### [Assignment]
Report all lines of the records that contain "item".

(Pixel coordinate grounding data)
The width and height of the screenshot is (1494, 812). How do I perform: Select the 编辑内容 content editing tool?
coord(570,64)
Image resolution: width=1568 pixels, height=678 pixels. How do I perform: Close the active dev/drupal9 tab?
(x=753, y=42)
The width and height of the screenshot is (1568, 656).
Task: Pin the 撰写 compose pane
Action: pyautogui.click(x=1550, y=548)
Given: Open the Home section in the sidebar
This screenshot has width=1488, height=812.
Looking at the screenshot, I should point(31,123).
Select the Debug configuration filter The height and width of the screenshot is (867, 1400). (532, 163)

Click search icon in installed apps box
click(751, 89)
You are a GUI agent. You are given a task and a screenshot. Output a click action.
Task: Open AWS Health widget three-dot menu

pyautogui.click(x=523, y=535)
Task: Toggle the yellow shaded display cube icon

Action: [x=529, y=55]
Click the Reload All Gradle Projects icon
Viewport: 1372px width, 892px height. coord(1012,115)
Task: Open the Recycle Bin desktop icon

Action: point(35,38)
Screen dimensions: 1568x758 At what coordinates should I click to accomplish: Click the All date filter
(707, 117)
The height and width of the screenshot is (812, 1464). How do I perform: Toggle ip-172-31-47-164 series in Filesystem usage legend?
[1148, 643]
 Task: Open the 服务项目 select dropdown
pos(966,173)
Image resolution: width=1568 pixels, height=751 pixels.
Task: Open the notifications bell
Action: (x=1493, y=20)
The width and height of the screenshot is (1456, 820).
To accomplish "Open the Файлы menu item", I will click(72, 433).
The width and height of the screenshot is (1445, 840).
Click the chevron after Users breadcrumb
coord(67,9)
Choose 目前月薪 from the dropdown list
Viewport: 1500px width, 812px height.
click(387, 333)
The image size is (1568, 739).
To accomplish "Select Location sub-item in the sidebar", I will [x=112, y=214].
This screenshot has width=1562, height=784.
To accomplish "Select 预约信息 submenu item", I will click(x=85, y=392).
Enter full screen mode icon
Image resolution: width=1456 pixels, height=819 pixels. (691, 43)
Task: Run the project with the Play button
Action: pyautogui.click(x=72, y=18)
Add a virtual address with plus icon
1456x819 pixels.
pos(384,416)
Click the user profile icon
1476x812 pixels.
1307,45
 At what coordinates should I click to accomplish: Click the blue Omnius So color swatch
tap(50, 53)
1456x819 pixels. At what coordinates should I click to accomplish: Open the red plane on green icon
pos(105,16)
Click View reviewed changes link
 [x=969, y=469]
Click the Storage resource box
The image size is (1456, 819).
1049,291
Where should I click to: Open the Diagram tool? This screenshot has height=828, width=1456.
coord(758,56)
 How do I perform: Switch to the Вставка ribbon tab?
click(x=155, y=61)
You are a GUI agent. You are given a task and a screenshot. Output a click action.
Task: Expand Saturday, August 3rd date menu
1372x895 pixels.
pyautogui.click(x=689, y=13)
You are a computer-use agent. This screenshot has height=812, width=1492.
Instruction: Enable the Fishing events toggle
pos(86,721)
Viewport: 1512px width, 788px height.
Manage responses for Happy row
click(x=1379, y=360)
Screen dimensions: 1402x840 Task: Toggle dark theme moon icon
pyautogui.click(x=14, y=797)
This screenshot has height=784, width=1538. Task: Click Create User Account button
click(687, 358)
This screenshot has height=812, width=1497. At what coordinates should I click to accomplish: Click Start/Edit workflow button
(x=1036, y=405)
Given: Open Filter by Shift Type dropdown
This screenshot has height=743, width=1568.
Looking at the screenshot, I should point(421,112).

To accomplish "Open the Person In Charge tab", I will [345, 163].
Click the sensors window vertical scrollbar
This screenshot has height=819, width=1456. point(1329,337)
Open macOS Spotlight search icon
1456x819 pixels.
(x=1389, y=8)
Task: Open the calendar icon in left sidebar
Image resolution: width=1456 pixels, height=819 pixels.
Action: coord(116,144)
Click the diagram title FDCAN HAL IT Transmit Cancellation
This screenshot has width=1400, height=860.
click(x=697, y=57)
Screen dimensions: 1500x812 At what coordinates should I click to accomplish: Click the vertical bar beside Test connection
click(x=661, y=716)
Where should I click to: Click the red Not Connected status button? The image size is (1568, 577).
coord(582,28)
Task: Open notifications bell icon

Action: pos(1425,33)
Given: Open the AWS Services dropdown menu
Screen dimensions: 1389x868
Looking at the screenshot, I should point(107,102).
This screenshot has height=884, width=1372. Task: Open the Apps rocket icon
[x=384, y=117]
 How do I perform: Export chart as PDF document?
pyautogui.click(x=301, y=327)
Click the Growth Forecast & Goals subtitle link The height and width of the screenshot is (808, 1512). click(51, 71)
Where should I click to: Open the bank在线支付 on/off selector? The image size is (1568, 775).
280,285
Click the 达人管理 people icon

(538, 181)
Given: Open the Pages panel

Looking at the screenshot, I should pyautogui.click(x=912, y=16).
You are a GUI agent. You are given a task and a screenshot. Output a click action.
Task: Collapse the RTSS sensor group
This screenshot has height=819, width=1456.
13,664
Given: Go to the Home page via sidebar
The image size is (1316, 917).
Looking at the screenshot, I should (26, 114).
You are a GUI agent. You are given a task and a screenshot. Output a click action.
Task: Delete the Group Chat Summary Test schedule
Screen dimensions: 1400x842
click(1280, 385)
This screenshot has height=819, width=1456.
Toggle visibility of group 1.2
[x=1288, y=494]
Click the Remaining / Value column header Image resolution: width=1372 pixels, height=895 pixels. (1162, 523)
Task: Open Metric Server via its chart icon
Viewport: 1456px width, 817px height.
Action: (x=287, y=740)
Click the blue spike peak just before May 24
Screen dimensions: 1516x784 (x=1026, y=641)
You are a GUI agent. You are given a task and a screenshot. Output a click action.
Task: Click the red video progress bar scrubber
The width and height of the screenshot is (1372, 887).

### [Task output]
To accomplish "Open the Файлы menu item", I will click(72, 433).
To accomplish "Select Location sub-item in the sidebar", I will [x=112, y=214].
To accomplish "Select 预约信息 submenu item", I will click(x=85, y=392).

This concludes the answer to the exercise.